Convert the records starting with the line containing "Given: Open the Configure Engine link" and going on through the line containing "tap(1409, 37)" into a two-column CSV with the columns instruction and action. Give each record one row, putting its text and its answer each in a single quoted field with line breaks replaced by spaces.

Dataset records
_ _ _ _
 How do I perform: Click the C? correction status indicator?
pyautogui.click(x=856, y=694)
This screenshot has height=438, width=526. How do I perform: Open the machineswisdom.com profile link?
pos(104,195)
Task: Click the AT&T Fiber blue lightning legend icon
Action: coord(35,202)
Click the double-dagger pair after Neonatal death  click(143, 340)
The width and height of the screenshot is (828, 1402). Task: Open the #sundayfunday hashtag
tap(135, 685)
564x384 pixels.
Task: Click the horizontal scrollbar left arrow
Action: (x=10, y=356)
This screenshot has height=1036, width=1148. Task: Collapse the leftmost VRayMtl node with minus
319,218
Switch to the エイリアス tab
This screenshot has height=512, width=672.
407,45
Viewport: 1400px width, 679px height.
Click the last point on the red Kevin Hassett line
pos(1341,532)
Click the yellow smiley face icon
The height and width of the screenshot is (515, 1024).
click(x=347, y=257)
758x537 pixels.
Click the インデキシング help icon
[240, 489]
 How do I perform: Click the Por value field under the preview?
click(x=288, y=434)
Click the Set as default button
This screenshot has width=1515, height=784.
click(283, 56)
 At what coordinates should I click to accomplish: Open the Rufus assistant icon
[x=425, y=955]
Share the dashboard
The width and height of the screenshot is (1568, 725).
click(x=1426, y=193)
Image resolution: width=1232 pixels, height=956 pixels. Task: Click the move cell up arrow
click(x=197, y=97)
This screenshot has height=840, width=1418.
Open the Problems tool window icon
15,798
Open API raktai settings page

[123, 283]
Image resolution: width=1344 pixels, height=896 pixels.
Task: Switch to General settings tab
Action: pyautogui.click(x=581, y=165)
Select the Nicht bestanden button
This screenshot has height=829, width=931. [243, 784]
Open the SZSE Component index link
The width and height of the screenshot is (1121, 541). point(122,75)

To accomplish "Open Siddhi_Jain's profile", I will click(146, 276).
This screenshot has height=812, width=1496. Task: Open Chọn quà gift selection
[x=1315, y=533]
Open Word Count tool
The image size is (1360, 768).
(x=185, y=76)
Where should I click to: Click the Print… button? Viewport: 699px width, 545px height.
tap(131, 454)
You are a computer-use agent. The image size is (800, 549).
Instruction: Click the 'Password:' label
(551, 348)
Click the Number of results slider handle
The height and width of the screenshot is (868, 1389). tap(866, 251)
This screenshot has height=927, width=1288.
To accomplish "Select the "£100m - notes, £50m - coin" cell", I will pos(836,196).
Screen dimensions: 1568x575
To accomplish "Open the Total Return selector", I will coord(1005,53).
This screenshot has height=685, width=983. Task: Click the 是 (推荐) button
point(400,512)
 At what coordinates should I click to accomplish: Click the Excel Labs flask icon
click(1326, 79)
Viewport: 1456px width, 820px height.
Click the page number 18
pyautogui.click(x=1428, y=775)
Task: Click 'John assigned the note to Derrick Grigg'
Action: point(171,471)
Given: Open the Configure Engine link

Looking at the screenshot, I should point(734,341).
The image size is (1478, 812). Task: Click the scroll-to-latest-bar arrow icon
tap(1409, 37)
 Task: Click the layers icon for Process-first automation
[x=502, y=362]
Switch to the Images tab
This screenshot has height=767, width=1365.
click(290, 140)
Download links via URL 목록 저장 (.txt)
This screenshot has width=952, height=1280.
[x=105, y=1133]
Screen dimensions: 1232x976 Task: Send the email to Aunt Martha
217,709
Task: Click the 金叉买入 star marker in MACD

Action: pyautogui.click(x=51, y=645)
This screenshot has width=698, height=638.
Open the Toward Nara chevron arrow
_ _ _ _
## RESULT BELOW
instruction,action
"Given: Open the Configure Engine link","Looking at the screenshot, I should point(734,341)."
"The image size is (1478, 812). Task: Click the scroll-to-latest-bar arrow icon","tap(1409, 37)"